The most common form of pneumonia is unspecific bacterial infection and often follows primary lung disease such as hemorrhage, viral infection or chronic bronchitis. Patients suffering immunodeficiency or having reduced ciliary apparatus motility are prone to pneumonia. In cases of pneumonia, three different projections are recommended to visualize all parts of the lung field. The most common radiographic sign is an alveolar pattern affecting an entire lobe or just its tips ventrally. The most often affected areas are the cranioventral parts of the lung and the right middle lobe. An asymmetric distribution is also possible. Aspiration pneumonia most often affects the cranioventral regions, whereas inhaled, high-speed foreign bodies tend to lodge in the caudodorsal region.
Neoplasia of the bronchial walls is relatively rare. The most common tumor type is bronchial wall carcinoma. Also in neoplasia the radiographic appearance may be manifold (solitary nodules, miliary to alveolar consolidation). The accumulation with cells and fluids in the interstitium may lead to an increased opacity without complete obliteration of the air-containing spaces. Therefore, the vessels and caudal vena cava and the cardiac silhouette may still be visible but ill defined.
Tracheal chondromalacia and collapse are common in middle-aged and older small- and toy-breed dogs. Collapse can be static or dynamic and can occur anywhere from mid-trachea to the stem bronchi and can even involve the entire trachea. Extrathoracic tracheal collapse is most pronounced during inspiration, while intrathoracic collapse is most pronounced during expiration. Therefore, both inspiratory and expiratory radiographic images should be performed that include the entire length of the trachea. Ideally, video fluoroscopy should be performed if screening inspiratory and expiratory static radiographs fail to detect collapse.
Static Tracheal Collapse
This is identified radiographically as a static dorsoventral narrowing of the tracheal lumen. An undulating appearance of the dorsal wall or non-uniform diameter of the tracheal lumen is also suggestive of chondromalacia and indicates the need for dynamic examination.

=== Source material ===

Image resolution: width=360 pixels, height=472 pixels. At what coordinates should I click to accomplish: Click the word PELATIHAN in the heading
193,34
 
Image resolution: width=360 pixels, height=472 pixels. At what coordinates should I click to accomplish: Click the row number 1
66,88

=== Questions to answer ===
a – Print the radiology passage word for word, starting at "The most common form" and ending at "the caudodorsal region.".
b – Continue the radiology passage on lung and tracheal disease from its final sentence onward.

=== Answers for the tasks ===
a –
The most common form of pneumonia is unspecific bacterial infection and often follows primary lung disease such as hemorrhage, viral infection or chronic bronchitis. Patients suffering immunodeficiency or having reduced ciliary apparatus motility are prone to pneumonia. In cases of pneumonia, three different projections are recommended to visualize all parts of the lung field. The most common radiographic sign is an alveolar pattern affecting an entire lobe or just its tips ventrally. The most often affected areas are the cranioventral parts of the lung and the right middle lobe. An asymmetric distribution is also possible. Aspiration pneumonia most often affects the cranioventral regions, whereas inhaled, high-speed foreign bodies tend to lodge in the caudodorsal region.

b –
Inspiratory and Expiratory Radiography
Dynamic radiography to diagnose tracheal collapse takes patience and effort. Small dogs with breathing difficulty are stressed, and quiet surroundings and attention to their comfort are necessary for a successful outcome. Radiographs can be exposed during induced coughing after applying pressure to the trachea. With the dog in lateral recumbency, the trachea is palpated until coughing is induced. An attempt should be made to make exposures as the dog breathes deeply in and then again on deep expiration. However, this can be difficult to do, and oftentimes small dogs are not cooperative or are stressed during the procedure. A good alternative is to calmly cover the nose and mouth while talking to it, and this will gradually lead to deeper and deeper inspiration and consequently expiration so that exposures can be made at these moments.
Confirming a Diagnosis of Collapse
Less than 25% decreased luminal diameter is generally considered insignificant in chondrodystrophic-breed dogs and usually doesn’t correlate to collapse fluoroscopically. Furthermore, intrathoracic collapse can be detected fluoroscopically when dynamically performed radiographs are negative. Decreased luminal diameters should be further classified as 50%, 75% or 90–100% during inspiration and expiration and whether or not the collapse is cervical, intrathoracic, static or dynamic. However, in another study, bronchomalacia and sublobar airway collapse in the absence of cervical tracheal collapse were common in medium- and large-breed dogs examined, providing further evidence for the utility of bronchoscopy in the diagnostic evaluation of dogs with cough. This underscores the necessity for including bronchoscopy in coughing dogs, even if the tracheal collapse is not evident radiographically.